- **What to do**:
In the listing that follows, the lines starting at the one containing "Screen dimensions: 1200x1200" and ending at the one containing "the Offer sent" are to be returned exactly, both boundary lines included, and no others.

- **Source data**:
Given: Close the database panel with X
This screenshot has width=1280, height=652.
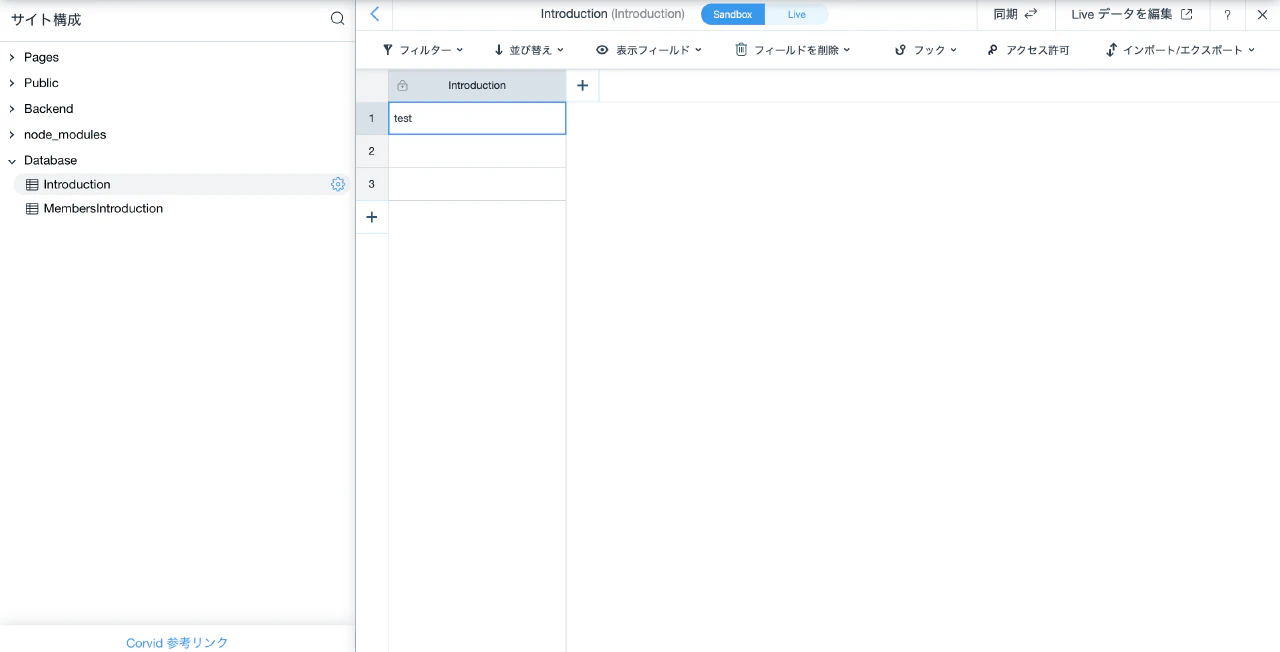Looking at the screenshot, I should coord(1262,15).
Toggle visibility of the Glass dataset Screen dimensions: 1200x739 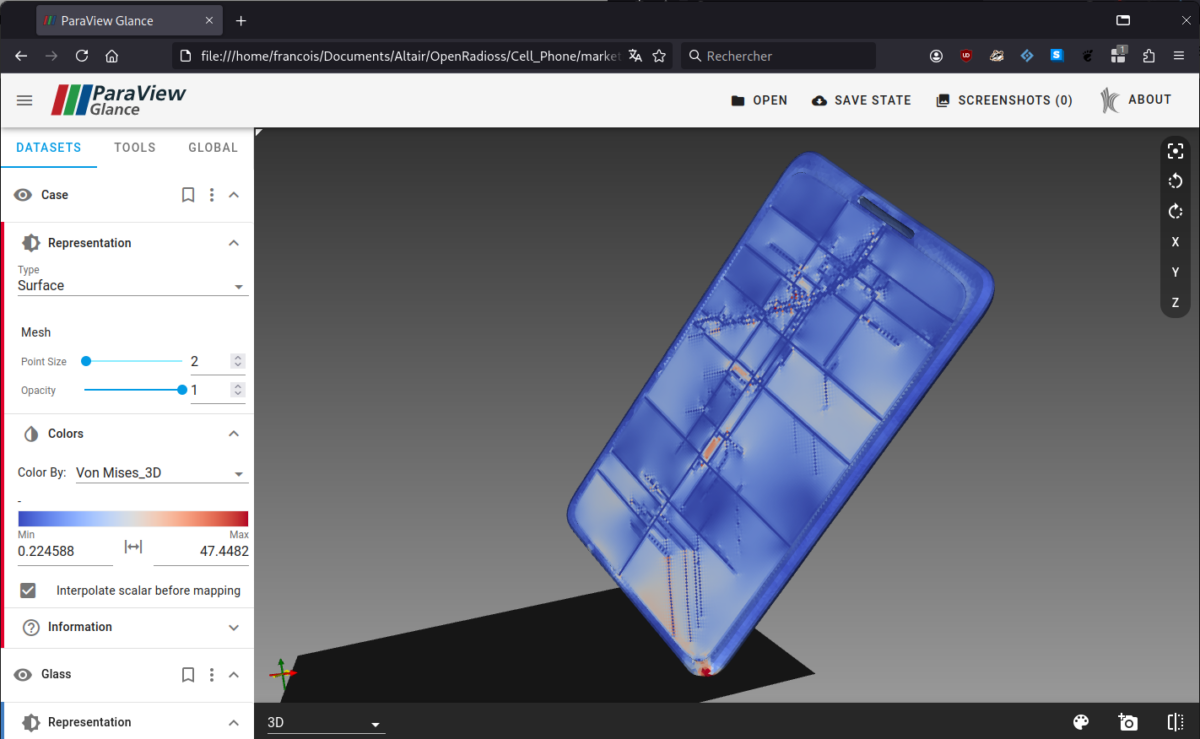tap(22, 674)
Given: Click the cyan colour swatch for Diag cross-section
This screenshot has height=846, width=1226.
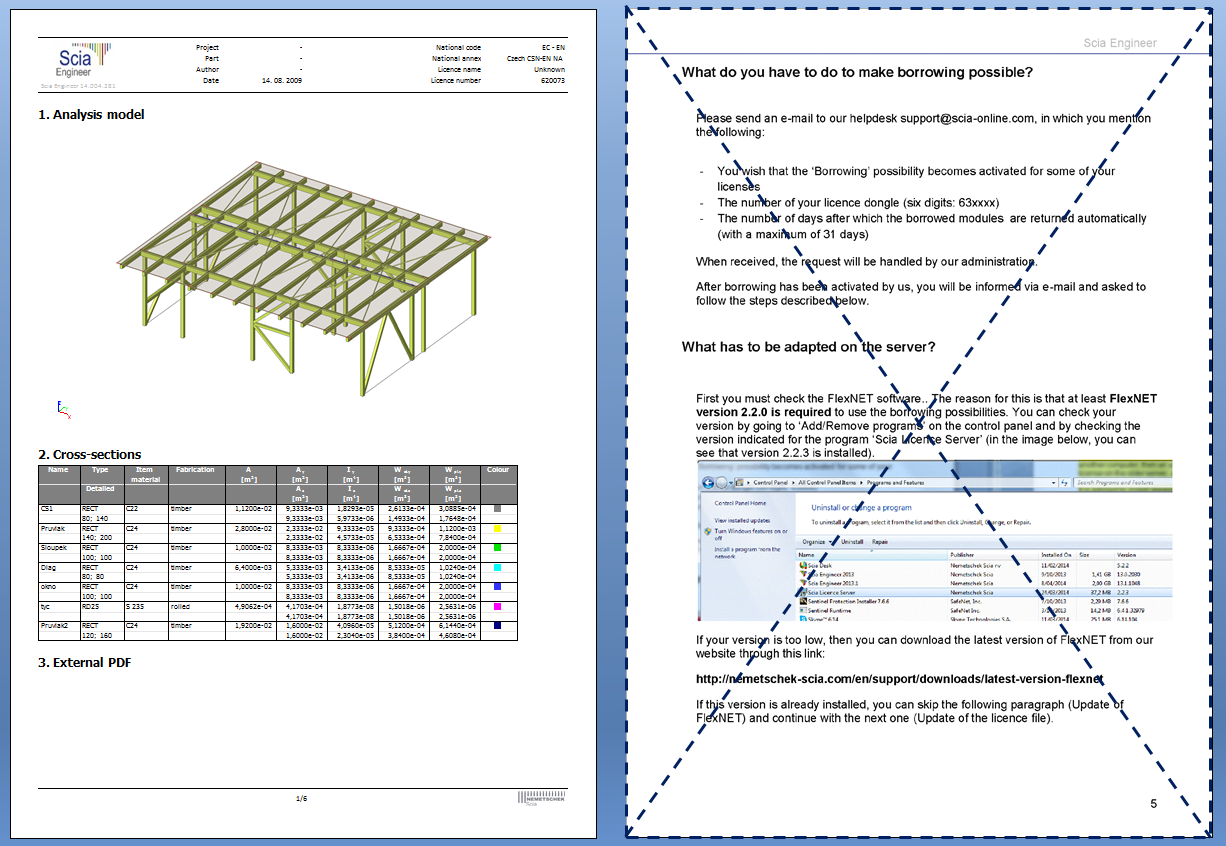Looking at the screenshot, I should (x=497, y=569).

--

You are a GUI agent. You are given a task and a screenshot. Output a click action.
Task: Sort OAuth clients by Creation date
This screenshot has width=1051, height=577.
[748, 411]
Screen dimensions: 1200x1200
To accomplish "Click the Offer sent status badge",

- **Answer**:
Screen dimensions: 1200x1200
To accomplish "Click the Offer sent status badge",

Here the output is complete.